Halo 6 in. Dimmable CFL Insulated Contact Air-Tite Remodel HousingModel # H273RICAT1D     Internet # 100646940


----------



## TimNY (Jan 8, 2011)

I think it may be a typo on the part of the business selling them.  I can say that the actual instructions from Halo say insulation contact.

As for the OP, I guess if the PVC isn't in "contact" with the light, I would be happy.


----------



## Jobsaver (Jan 8, 2011)

I had cause to call Halo tech dept. a couple of years ago to determine if it was okay to install IC cans in a 2x6 ceiling/floor system. In this installation the top of the cans were literally placed directly up against the plywood. I, too, could not find any mention in the instructions for clearances except specifically for insulation. Ultimately, after asking around a bit, I had sufficient uncertainty, so contacted the tech department. I was told by the tech that the cans may come into contact with any combustible building material normally found in construction.

Still, the ABS question in the OP is a good question because ABS has a low enough ignition point as to be banned altogether in many places.


----------



## TimNY (Jan 8, 2011)

yeah now that I think about it, the ic protection would pop before the fixture got hot enough to ignite typical combustibles..

pvc, on the other hand.. is not supposed to be left exposed to the sun due to heat buildup.


----------



## peach (Jan 8, 2011)

look at the ABS requirements.. not the electrical fixture requirements.  There may be a heat limit.


----------



## Jobsaver (Jan 8, 2011)

*UL Marking Guide: Luminaires: 2010:* http://www.ul.com/global/documents/offerings/perspectives/regulators/electrical/newsletters/LuminairesMG_April2006_Final.pdf

*56. TYPE NON-IC — Recessed luminaires that are NOT suitable for installation in direct contact*

*with combustible materials or thermal insulation, including insulation installed over the top of the*

*luminaire that entraps heat (Type Non-IC) are marked “DO NOT INSTALL INSULATION*

*WITHIN 76 mm (3 in) OF ANY PART OF THE LUMINAIRE.”*

*57. TYPE IC — A luminaire marked “TYPE IC” may be installed where insulation and combustible*

*materials are placed in direct contact with the sides and the top of the luminaire.*

I am not sure we have to know the heat limit of the ABS. We don't know the heat limit of the insulation, or other combustibles?
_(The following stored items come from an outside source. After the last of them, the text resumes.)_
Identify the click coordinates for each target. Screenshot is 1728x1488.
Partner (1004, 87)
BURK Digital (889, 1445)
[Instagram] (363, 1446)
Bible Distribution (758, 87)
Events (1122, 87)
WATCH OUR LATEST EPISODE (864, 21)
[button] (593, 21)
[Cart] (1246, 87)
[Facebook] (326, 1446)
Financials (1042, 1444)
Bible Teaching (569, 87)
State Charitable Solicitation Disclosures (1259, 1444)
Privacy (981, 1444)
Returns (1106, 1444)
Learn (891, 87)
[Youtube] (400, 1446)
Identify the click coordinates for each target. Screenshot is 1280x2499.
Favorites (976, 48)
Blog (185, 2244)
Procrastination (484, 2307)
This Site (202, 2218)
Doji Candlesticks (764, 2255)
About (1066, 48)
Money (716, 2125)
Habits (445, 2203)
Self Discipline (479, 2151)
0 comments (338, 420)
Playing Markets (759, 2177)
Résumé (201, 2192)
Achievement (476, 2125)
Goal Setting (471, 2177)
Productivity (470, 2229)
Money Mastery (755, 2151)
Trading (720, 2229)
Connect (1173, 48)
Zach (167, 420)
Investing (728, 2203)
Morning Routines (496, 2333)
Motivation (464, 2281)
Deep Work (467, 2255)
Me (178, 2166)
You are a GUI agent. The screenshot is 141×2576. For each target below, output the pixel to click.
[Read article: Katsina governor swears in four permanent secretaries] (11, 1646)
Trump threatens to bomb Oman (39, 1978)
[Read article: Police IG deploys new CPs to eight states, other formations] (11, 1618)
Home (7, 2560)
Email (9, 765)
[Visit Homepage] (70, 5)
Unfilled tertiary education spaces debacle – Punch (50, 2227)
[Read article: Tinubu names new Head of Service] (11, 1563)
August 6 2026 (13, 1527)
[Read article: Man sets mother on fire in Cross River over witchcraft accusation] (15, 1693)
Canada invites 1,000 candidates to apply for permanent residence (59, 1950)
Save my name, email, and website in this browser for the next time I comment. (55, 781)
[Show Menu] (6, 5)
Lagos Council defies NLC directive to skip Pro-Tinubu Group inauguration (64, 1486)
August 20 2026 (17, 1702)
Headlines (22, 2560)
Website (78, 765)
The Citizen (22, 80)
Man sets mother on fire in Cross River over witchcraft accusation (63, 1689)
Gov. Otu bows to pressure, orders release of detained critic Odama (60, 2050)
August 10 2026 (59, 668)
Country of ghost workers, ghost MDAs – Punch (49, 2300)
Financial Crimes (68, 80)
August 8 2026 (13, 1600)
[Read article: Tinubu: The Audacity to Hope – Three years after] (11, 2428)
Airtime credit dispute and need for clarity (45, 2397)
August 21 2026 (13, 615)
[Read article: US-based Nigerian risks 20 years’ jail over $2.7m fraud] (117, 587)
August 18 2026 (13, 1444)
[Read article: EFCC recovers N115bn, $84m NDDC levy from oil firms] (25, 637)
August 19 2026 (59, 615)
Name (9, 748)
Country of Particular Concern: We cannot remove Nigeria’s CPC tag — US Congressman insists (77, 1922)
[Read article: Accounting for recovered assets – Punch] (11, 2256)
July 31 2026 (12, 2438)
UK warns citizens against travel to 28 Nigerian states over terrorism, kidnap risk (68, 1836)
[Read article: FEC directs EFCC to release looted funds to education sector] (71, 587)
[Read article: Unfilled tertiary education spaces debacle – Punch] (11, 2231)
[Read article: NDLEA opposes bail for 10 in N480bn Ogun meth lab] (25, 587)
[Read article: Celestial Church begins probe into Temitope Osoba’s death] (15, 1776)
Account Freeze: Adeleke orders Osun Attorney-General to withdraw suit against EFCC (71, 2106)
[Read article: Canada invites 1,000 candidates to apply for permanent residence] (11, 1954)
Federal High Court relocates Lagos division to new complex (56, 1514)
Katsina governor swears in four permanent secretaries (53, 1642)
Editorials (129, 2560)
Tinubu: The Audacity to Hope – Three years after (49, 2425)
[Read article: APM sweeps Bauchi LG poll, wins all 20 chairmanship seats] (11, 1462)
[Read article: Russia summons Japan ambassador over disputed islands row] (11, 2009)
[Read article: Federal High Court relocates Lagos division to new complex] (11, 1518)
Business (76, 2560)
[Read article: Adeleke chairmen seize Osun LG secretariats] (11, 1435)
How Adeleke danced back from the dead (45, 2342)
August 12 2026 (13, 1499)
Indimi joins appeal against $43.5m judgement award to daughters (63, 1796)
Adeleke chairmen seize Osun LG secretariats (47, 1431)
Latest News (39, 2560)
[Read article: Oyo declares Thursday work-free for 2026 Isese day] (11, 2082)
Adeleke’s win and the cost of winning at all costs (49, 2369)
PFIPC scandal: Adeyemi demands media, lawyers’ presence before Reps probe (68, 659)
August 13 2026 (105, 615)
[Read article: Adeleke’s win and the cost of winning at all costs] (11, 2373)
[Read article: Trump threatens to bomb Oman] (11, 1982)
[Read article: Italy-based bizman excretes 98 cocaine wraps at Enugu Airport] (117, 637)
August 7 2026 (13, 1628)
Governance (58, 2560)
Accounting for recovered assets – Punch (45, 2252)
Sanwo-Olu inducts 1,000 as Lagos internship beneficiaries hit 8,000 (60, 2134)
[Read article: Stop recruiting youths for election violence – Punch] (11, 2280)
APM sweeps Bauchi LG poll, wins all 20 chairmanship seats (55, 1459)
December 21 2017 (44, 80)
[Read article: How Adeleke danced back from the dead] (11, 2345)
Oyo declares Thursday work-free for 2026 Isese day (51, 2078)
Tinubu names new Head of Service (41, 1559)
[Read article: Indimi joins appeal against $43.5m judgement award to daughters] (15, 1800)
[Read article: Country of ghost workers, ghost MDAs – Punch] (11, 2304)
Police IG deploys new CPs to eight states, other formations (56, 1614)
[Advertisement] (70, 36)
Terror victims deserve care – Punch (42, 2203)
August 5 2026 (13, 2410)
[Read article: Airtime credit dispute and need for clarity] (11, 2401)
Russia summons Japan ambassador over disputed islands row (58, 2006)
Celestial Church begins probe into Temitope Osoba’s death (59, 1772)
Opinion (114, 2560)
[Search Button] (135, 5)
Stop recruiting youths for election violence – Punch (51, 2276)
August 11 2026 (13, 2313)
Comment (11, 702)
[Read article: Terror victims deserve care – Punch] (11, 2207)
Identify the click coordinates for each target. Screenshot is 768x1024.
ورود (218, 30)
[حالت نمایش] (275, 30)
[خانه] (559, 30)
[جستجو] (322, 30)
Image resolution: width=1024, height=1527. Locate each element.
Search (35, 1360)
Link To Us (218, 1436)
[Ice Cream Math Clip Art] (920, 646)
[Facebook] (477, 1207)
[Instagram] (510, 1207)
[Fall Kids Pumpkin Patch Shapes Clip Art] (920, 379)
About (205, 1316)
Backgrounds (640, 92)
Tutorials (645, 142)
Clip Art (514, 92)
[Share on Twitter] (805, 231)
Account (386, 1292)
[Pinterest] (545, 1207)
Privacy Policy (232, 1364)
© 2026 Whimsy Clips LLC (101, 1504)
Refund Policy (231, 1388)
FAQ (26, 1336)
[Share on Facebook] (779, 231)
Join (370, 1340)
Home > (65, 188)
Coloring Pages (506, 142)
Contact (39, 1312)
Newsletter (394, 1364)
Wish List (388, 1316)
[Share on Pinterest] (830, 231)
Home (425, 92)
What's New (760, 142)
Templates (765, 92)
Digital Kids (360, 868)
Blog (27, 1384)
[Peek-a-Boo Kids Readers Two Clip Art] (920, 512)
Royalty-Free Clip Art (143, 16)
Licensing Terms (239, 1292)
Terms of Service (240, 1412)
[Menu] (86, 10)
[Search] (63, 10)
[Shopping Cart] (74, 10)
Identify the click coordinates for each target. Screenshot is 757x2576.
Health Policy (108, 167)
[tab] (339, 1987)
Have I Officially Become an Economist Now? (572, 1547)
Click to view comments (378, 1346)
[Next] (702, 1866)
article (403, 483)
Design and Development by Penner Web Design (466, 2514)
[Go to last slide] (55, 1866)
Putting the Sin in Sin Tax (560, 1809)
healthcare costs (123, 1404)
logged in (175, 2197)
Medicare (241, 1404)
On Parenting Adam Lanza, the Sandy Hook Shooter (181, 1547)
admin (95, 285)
It would be good to hear from the fire inspectors on this.


----------



## Jobsaver (Jan 8, 2011)

retire09 said:
			
		

> They are IC rated cans but IC rated or not, PEX is required to  be kept 12" away per specs and I can't find anything for ABS or PVC.


http://www.uponor-usa.com/~/media/Files/Technical%20Documents/FireLoop_InsG_F037_0410.aspx?sc_lang=en

I looked up the specs for Wirsbo pex, and the installation instructions, under distances from heat sources (page 14), require 6" clearance for light fixtures up to 250W, and 12" from 250-500W, but this measurement would be from the edge of the lamp side of the fixture. Even pex can be installed against the sides and top of an IC rated can.


----------